Counting 2,412 Big Data & Machine Learning Frameworks, Toolsets, and Examples...
Suggestion? Feedback? Tweet @stkim1

Author
Last Commit
Feb. 24, 2018
Created
Nov. 9, 2017

  ____  _     _
 | __ )(_)___| |_ _ __ ___  ___________________________
 |  _ \| / __| __| '__/ _ \                            
 | |_) | \__ \ |_| | | (_) |  C O L U M N S  F I R S T 
 |____/|_|___/\__|_|  \___/ ___________________________

Bistro: Calculate-Link-Accumulate

What is Bistro: a data processing engine

Bistro is a light-weight column-oriented data processing engine which radically changes the way data is being processed. As a general-purpose data processing engine, Bistro can be applied to such problems like big data processing, data integration, data migration, extract-transform-load (ETL), stream analytics, IoT analytics. Bistro is based on a novel data model and is an alternative to map-reduce, conventional SQL-like languages and other set-oriented approaches.

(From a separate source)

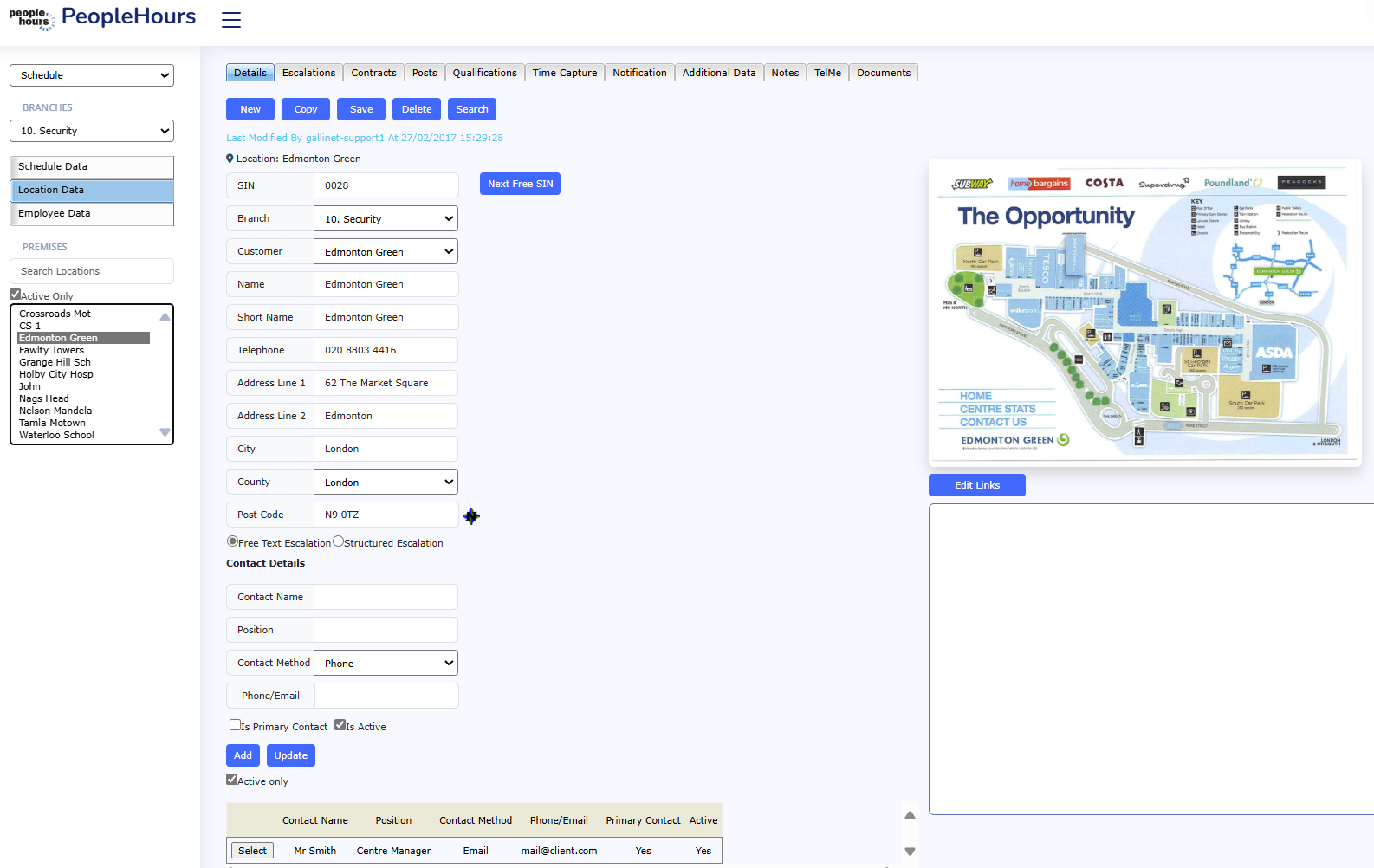The image size is (1374, 868).
Task: Click the Next Free SIN button
Action: coord(520,184)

How it works: a novel data processing paradigm

At its core, Bistro relies on a novel column-oriented logical data model which describes data processing as a DAG of column operations as opposed to having only set operations in conventional approaches. Computations in Bistro are performed by evaluating all column definitions each of which describing how this column output values are expressed in terms of other columns. Currently Bistro provides three column definition (operation) types:

  • calculate - roughly corresponds to the Map and SQL select operations
  • link [3] - roughly corresponds to the join operation
  • accumulate [1] - a column-oriented analogue of Group-by and Reduce

Bistro is a major alternative to most other data models and data processing frameworks which are based on table (set) operations including SQL-like languages and MapReduce. In set-oriented approaches, data is being processed by producing new sets (tables, collections etc.) from the data stored in other sets by applying various set operations like join, group-by, filter, map or reduce. In contrast, Bistro processes data by producing new columns from existing columns by applying function operations.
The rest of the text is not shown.